An efficient representation for editable XML

Liam Quin, Barefoot Computing, May 2000

Abstract

An XML document model is described that is suitable for use in applications that require rapid processing and a low space overhead. A full multi-connected graph is supported, with both user edits and programmatic annotations.

The integrated undo mechanism is designed to persist between editing sessions, without requiring any extra information to be stored in the XML document.

The API presents an abstract model suitable for use in a model-view-controller paradigm.

Progressive rendering is supported, with the document growing as more input becomes available.

The Abstract model

Implementation Features

Memory Efficient

mmap() with pointers to text

Internationalised

All strings are stored as start and end pointers, so that nul bytes and wide characters are acceptable. Automatic normalization to an internal 16- or 32-bit ISO 10646 representation is available, with strings copied on demand as needed.

Supporting Progressive Rendering

mmap() document_change callback

Fast

Few calls to external memory allocators such as malloc() are needed, since text is stored as offsets in an mmap'd buffer. The representation is also designed for rapid searches by path and by XPointer. The use of pointers into external text may also allow a high locality of reference, producing fewer page cache misses. This remains to be measured.

Implementation Details

The XML Parser (libxml?) provides callbacks on events such as element start: this is standard SAX[ref] behaviour.

The callbacks build a tree, but the strings in the tree are integer offsets into text.

Consider the following XML fragment:

<p>The boy went <emphasis type="surprise">barefoot</emphasis> all day!</p>

The following abstract tree is presented:

    Element {
        Name: "p"
        Attributes: [none]
        Children: {
            Text
                Content: "The boy went "
            
            Element {
                Name: "Emphasis"
                Attributes: {
                    Attribute
                        Name: type
                        Type: String
                        Content: "surprise"
                }
                Children: {
                    Text
                        Content: "barefoot"
                }
            }

            Text
                Content: "all day!"
        }
    }

Internally, the representation is shown in Figure N.

The outermost p element has a baseOffset relative to the start of the document buffer. Pointers to text are integers that are added to the containing baseOffset in order to find the text. This representation, rather than using pointers, allows the original text to be moved in physical memory without affecting the document representation. If a document is known to be static, the base pointers can all point to the topmost (document root) element, so that dereferencing a string requires only a single addition.

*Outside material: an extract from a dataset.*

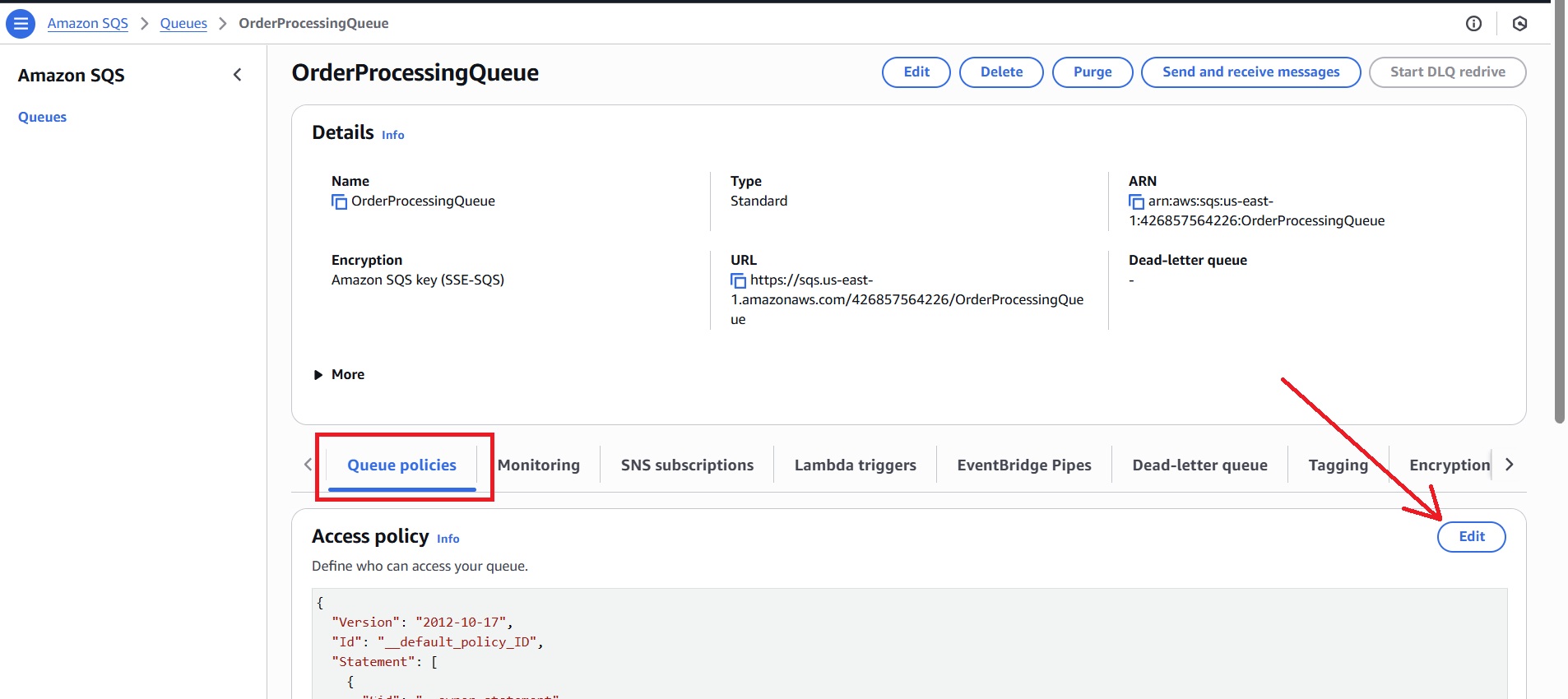
Task: Go to Queues breadcrumb link
Action: tap(183, 23)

Most textual XML documents have fairly shallow nesting with large sequences of unbroken text: paragraphs within sections within chapters. As a result, although string access is O(log n) for a balanced XML tree, or O(treeDepth) if you will, the largest treeDepth is usually of the order of 3 or 4. There is no additional cost for sequential access, since a standard pre-order document traversal can simply keep an accumulator, and perform a single addition for each leaf (string) object.

The out-of-band representation permits elements to be inserted without affecting the original document. Inserted elements might be for user interface reasons (for example, the user highlighted some text and asked that it be underlined) or a result of document edits. In the same way, an element deletion involves editing the document tree but not the original document. A text deletion involves splitting a Text node into two. [figure?]

Undo Mechanism

Commands that affect the document tree are stored in reverse, as operations that can be performed on the current document to recreate the previous version. These can be stored in a separate file, so that undo state can be saved between sessions. Furthermore, the current document tree can be rebuilt by replaying the history, or can also be saved to a file as a snapshot save.

Both of these mechanisms are fragile with respect to changes in the original document text, so the normal Save and Save As operations create a single XML file. This file can optionally include the program-specific tree annotations.

General Graph

Any object in the tree may occur in multiple locations. When the document is saved as XML, these objects can appear multiple times in the output as duplicates, or can appear once with ID/IDREF refereneces generated.

Is this all too much?

It turns out that a page layout program needs to be able to save edited documents. Most other programs use proprietary binary formats to save object hierarchies. Using XML admits of other uses of the information, is open and extensible, and allows the program to read XML documents directly, a great benefit. An internal object representation is needed, and an annotated XML graph fills the needs efficiently.